从用户进入活动状态的时间到要求用户重新验证之间的长度称为会话超时时间。会话超时设置通常会因应用程序中数据的敏感度而异。会话限制有助于防止用户在未注销的情况下离开屏幕,以及在创建会话后身份信息可能已经发生变化。强制用户定期重新验证的会话限制提供了一个检查,以确保在屏幕前的使用者仍然是合法用户。它还可以触发更新用户的身份信息和帐户状态。
Alice的零售银行应用程序提供对其银行账户的访问,可能只允许相对较短的会话(以分钟为单位)。银行提供的另一种不太敏感的服务,如投资时事通讯,可能允许更长的会话时间,以小时或天为单位。每次Alice对任何一个应用程序发出请求时,应用程序都需要检查她最近是否对请求的事务进行了足够的身份验证。如果是这样,她可以继续而不需要再次验证。如果距离上次身份验证的时间超出了会话限制,她则将不得不再次进行身份验证。
单点登录(SSO)
只需要通过一次认证,就可以访问所有授权的应用系统。单点登录(Single sign-on,SSO)是现代IT必备的一项基础功能,让用户和IT管理人员更加轻松应对工作需求。
具体的流程是,在用户访问一个应用时,输入一次访问的凭据,然后访问具有相同身份验证要求的其他受保护资源或应用时,则无需再重新输入凭据。
在这种情况下,这一组应用程序将将身份认证都委托了给统一的认证服务,由统一的认证服务统一管理SSO单点登录的会话。
当Alice访问她的银行网站时,单点登录就可以让其方便地访问多个银行服务。比如,Alice在登录了网上银行的服务去查询账户余额之后,她在进行其他的一些被授权业务的访问,如理财资讯、积分管理等应用/服务时,她无需再次登录即可访问。
注销(logout)
注销机制,是当用户在应用中完成需要处理的工作以后,应用程序提供的让用户终止当前会话一个方式。注销操作应该终止用户的应用程序会话,如果它们返回应用程序,则必须在被授予访问权限之前再次进行身份验证。如果实施了单点登录,那么可能有多个会话要终止,当用户从一个应用程序注销时,应该终止哪些会话是一个取决于整个系统的设计。
注销的行为与会话超时略有不同。注销时,用户通过显式的请求终止其会话。当会话超时,为了保持用户的良好体验,应用程序可以选择将会话保持在挂起状态,在用户再次进行身份验证时重构会话。
在Alice登录网上银行网站查看银行余额和查看理财资讯的场景中,她将在网上银行、理财应用程序,以及网上银行的SSO服务中存在会话。

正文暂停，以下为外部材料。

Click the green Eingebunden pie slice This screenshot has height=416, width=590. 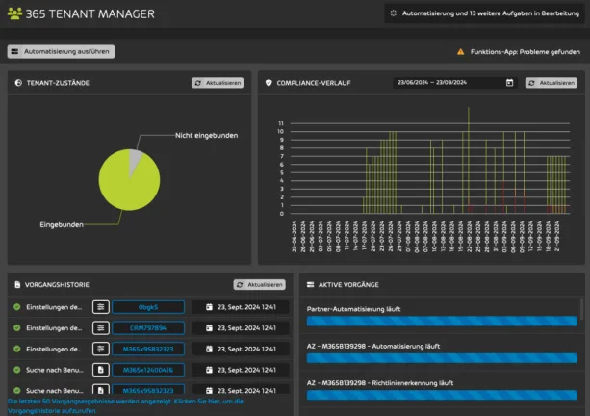pos(123,188)
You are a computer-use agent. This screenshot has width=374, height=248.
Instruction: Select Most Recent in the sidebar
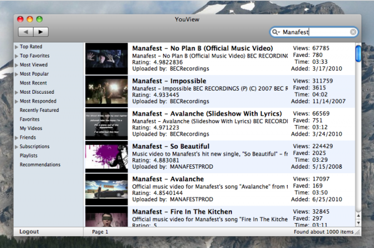[33, 83]

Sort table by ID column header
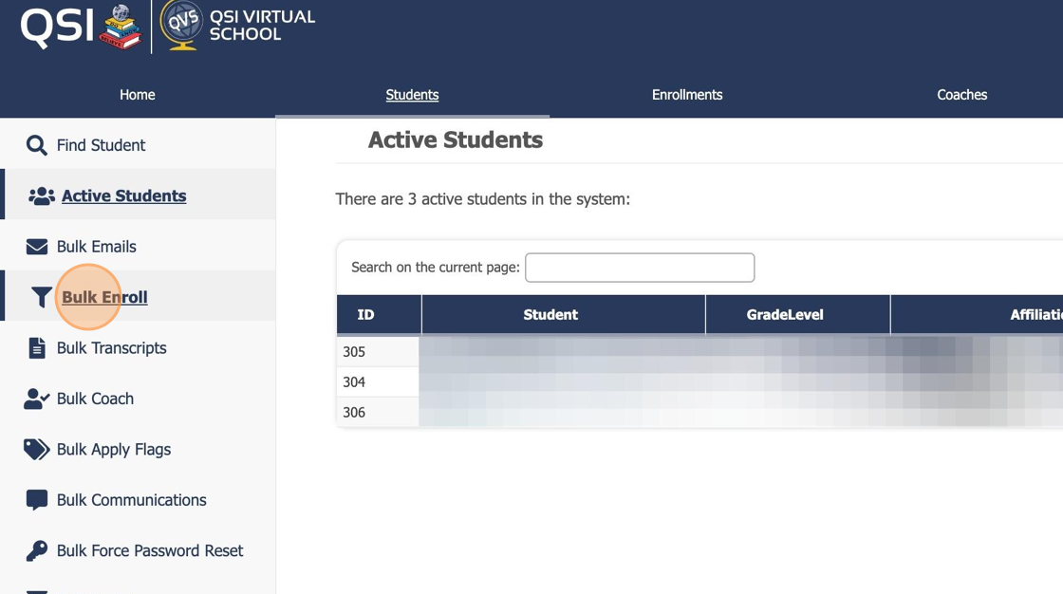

如果她访问期间有其他事情,空闲几分钟没有操作,她在网上银行的会话可能会超时。当她打完电话后,她必须重新验证才能继续。当她查看完自己的账户余额后,她会点击“注销”按钮来终止所有打开的会话。
授权(Authorization)
我们使用术语“授权”来授予权限,以管理允许帐户执行的操作。即创建帐户后,以授权的形式指定特定的帐户或某一类账户可以执行的操作。

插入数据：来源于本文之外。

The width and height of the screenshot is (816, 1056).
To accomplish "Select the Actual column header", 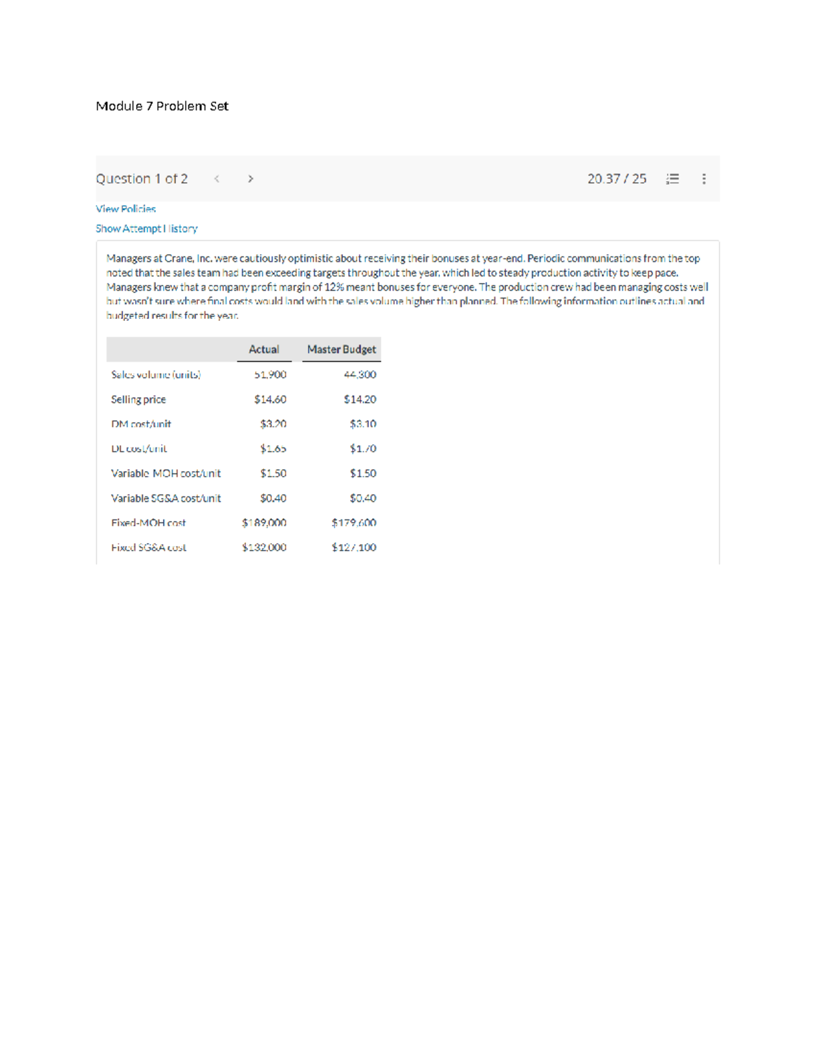I will pos(264,349).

例如,当Alice创建银行账户时,银行授权她的账户访问应用程序以查看存款账户,而且仅限于查看自己的存款账户而不能查看其他人的账户存款。如果她在银行没有股票资金托管账户,她的账户将无权进行股票交易资金的操作。Alice的授权表明她的帐户已被授予权限。对帐户的授权通常在创建帐户后完成,并且可能会随着时间的推移而更新。
访问策略执行(Policy Enforcement)
一旦用户通过身份验证并与该帐户相关联,就必须严格的执行访问策略,以确保用户能够操作且仅限于之前被授予的权限。我们使用术语“访问策略执行”来匹配执行授权指定的访问策略。换句话说,授权指定允许用户或实体执行的操作,访问策略执行检查用户请求的操作是否符合授权使用的权限的约定。

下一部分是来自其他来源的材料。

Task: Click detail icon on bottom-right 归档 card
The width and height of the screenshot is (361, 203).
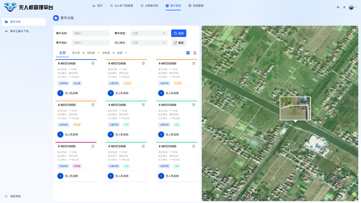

当Alice登录到银行的网上银行应用程序并提出请求时,应用程序将检查她是否有权执行其提出请求。如果她试图访问非授权的业务,如没有开通理财账户,购买理财产品的请求将被拒绝,因为她无权访问这些服务。在这种情况下,应用程序可能会显示一条消息,指示不允许她查看该服务,其中可能包含有关如何申请开通该服务的信息。
账户管理和恢复(Account Management)
在身份的整个生命周期中,可能需要更改用户身份资料的各种属性。例如,用户可能需要更新其电子邮件地址或电话号码。在某些情况下,用户可能需要更新其姓名,或者定期更改其密码或认证过程中使用的移动设备。在公司中,可能会更新用户身份资料以反映新的职位、地址或权限(如角色)。帐户管理由允许用户和管理员查看和更新与身份关联的用户资料的属性的功能或流程组成。
用户还可能忘记密码或丢失身份验证过程中所需的设备。如果发生这种情况,用户需要建立新的凭据。这要求在允许用户设置新凭据之前,使用其他方法来确定用户对帐户的所有权。帐户恢复是一种通过某种辅助手段验证用户是帐户合法所有者,然后允许用户建立新凭据的机制。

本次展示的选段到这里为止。